George Mason’s ROARS lab retains its ranking as a leader in AI safety at the 2024 International Neural Network Verification Competition

In This Story

People Mentioned in This Story
Body

The team’s NeuralSAT advanced the frontiers of trustworthy artificial intelligence, earning second place in a highly competitive field of international teams advancing the formal verification of AI systems.

Associate Professor ThanhVu Nguyen

NeuralSAT is an open-source verification tool developed by experts in Formal Methods/AI Hai Duong and ThanhVu Nguyen, both of George Mason University. It analyzes whether deep neural networks behave as intended, even under adversarial or uncertain conditions. The International Neural Network Verification Competition (VNN-COMP) gathers international research teams working on formal methods for AI safety—methods that are increasingly important as neural networks are deployed in autonomous systems, healthcare, finance, and other mission-critical systems. 

"Our goal with NeuralSAT is to bring precision and robustness to AI systems,” said Nguyen, an associate professor in computer science, “especially as they are increasingly used in safety-critical settings." 

Hai Duong is a third-year PhD candidate

Each year, the participating VNN-COMP tools are evaluated across a wide set of benchmarks that test scalability, correctness, and performance. The 2024 competition’s results were recently released. 

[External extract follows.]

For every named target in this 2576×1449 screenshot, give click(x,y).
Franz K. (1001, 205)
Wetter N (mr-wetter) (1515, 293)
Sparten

"This year’s benchmarks pushed the boundaries of what verification tools could handle—both in terms of scale and complexity," said Duong, a third-year computer science PhD candidate. "We’re proud that NeuralSAT remained among the top performers, showing strong results across both safety and robustness categories." 

NeuralSAT was developed in close collaboration with researchers across multiple institutions, including the University of Virginia’s Matt Dwyer. It builds on recent advances in symbolic reasoning, SAT solving, and abstraction. In its inaugural appearance at VNN-COMP in 2023, NeuralSAT placed fourth overall and received the New Participant Award. In addition to competitions, the tool has been featured at top-tier conferences such as the Symposium on the Foundations of Software Engineering and Computer Aided Verification. 

Nguyen, who serves as an organizer and program chair of VNN-COMP 2025, emphasized the significance of the competition in shaping the research landscape. 

"The field of neural network verification is rapidly maturing, and VNN-COMP has become the standard for evaluating progress," he said. "Many research papers now compare their tools against VNN-COMP results or use its benchmarks for evaluation. It's exciting to be involved in shaping the competition while also contributing a tool that pushes the research frontier." 

David Rosenblum, chair of the Department of Computer Science, was thrilled with ROARS Lab’s achievement. "ThanhVu Nguyen is an established research leader on problems at the intersection of formal methods and deep learning. This team’s outstanding achievement has demonstrated the great potential impact of verification technologies for AI safety," he said.  

The long-term goal of NeuralSAT, supported in part by Nguyen’s NSF CAREER Award and Amazon Research Award, is to remain at the forefront of AI verification research while evolving into a practical, scalable, and potentially commercial-grade solution for industry use. 

George Mason is advancing a bold vision for the future of safe and robust AI and is further expanding its leadership with the launch of Virginia's first master’s program in artificial intelligence in fall 2025. This program reflects the university’s deep commitment to cutting-edge education and the development of trustworthy, high-impact AI technologies.